Every time I made an effort to do Dafa projects, a faint thought arose naturally, which was to connect my efforts with “mighty virtue.” I thought I did more than others, spent more money and put in more effort, so I should “certainly” be included in the “big fruition” and “high realms” that Master has talked about because I have already made so much effort. Isn’t this bargaining with Master? I really feel ashamed. Alas, as a Dafa disciple, not even a little bit of selfishness can be brought forward into the new cosmos. This fundamental principle can never be ignored.

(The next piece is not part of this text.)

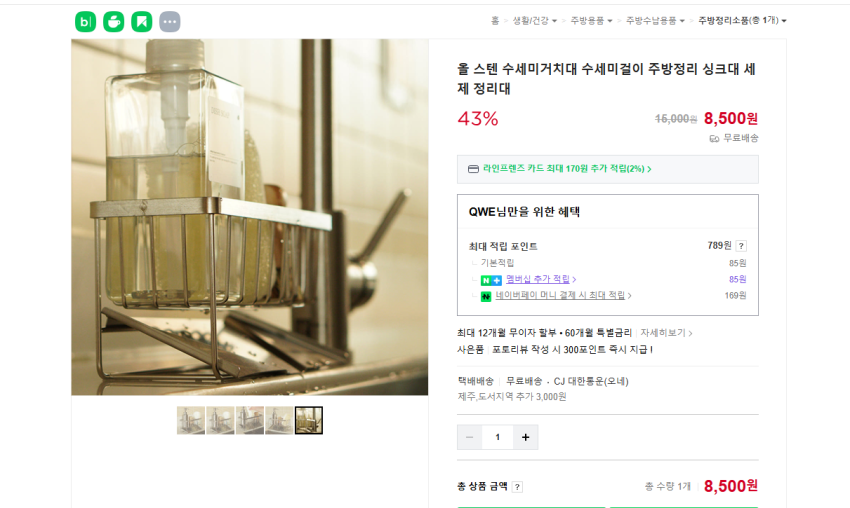Open 주방수납용품 category dropdown

pos(655,21)
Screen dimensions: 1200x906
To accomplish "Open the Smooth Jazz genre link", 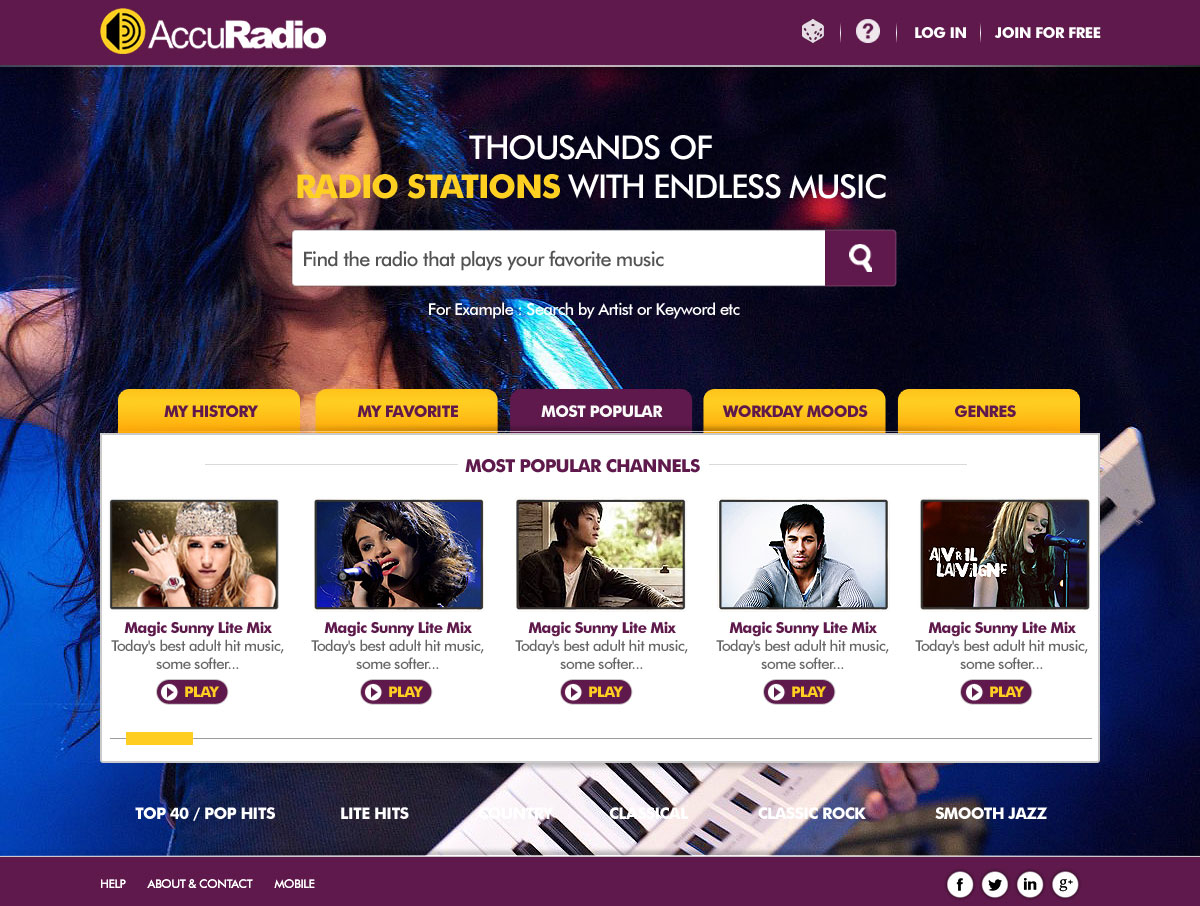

In the past, I would add one thought every time I sent forth righteous thoughts: “Eliminate the demons of aging, diseases and death in my body; cut me off from any constraint of the matters in the three realms; let my face look younger and younger to become better topic for truth clarification.” Recently I found that these thoughts were really impure and bear strong egoism. What was behind “young” was selfishness, making other people praise how good I have cultivated -- how vain this was! So what if I looked young? Was I going to be a human being forever? The beauty brought by Dafa comes in a natural and unconscious way, so do you need to “seek” it? No matter how good a person’s surface may be, it will be discarded in the end. Only a pure heart and selfless realm can be taken away.
The purpose of writing down this recent understanding is to share with fellow practitioners. Please compassionately correct anything inappropriate.